Task to carry out:
From the records below, print exactly the lines starting at the one containing "Email (888, 2315)" and ending at the one containing "250,– (652, 667)", ends included, and nothing else.

Provided data START

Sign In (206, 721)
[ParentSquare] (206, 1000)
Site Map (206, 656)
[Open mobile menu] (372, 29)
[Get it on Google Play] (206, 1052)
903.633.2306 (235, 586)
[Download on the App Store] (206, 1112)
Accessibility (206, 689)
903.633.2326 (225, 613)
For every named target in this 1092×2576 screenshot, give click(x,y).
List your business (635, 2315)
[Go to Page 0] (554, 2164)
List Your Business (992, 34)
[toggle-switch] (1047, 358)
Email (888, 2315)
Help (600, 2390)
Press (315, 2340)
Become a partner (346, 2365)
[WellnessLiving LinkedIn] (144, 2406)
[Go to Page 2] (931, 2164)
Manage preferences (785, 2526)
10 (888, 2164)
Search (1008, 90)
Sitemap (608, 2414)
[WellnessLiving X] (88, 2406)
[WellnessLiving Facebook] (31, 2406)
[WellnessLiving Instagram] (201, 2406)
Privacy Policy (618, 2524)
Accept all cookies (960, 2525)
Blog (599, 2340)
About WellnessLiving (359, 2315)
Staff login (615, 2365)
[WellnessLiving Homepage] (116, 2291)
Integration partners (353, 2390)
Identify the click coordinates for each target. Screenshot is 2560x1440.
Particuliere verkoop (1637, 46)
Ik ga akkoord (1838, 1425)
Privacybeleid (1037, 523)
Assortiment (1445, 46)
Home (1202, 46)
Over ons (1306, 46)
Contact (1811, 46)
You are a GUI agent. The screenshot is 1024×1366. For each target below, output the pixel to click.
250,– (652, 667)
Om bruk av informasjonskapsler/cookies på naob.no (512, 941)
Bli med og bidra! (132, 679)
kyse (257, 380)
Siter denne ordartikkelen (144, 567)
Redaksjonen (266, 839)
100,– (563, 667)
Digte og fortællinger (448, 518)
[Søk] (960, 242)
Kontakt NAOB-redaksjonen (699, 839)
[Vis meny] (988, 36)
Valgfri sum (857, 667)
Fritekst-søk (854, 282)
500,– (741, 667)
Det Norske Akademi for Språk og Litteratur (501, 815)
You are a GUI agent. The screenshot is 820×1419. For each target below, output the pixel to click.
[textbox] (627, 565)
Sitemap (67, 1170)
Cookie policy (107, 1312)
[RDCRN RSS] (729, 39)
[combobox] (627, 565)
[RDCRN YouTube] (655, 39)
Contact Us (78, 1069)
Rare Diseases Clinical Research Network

Provided data END

Solution to the problem:
Email (888, 2315)
Help (600, 2390)
Press (315, 2340)
Become a partner (346, 2365)
[WellnessLiving LinkedIn] (144, 2406)
[Go to Page 2] (931, 2164)
Manage preferences (785, 2526)
10 (888, 2164)
Search (1008, 90)
Sitemap (608, 2414)
[WellnessLiving X] (88, 2406)
[WellnessLiving Facebook] (31, 2406)
[WellnessLiving Instagram] (201, 2406)
Privacy Policy (618, 2524)
Accept all cookies (960, 2525)
Blog (599, 2340)
About WellnessLiving (359, 2315)
Staff login (615, 2365)
[WellnessLiving Homepage] (116, 2291)
Integration partners (353, 2390)
Identify the click coordinates for each target. Screenshot is 2560x1440.
Particuliere verkoop (1637, 46)
Ik ga akkoord (1838, 1425)
Privacybeleid (1037, 523)
Assortiment (1445, 46)
Home (1202, 46)
Over ons (1306, 46)
Contact (1811, 46)
You are a GUI agent. The screenshot is 1024×1366. For each target below, output the pixel to click.
250,– (652, 667)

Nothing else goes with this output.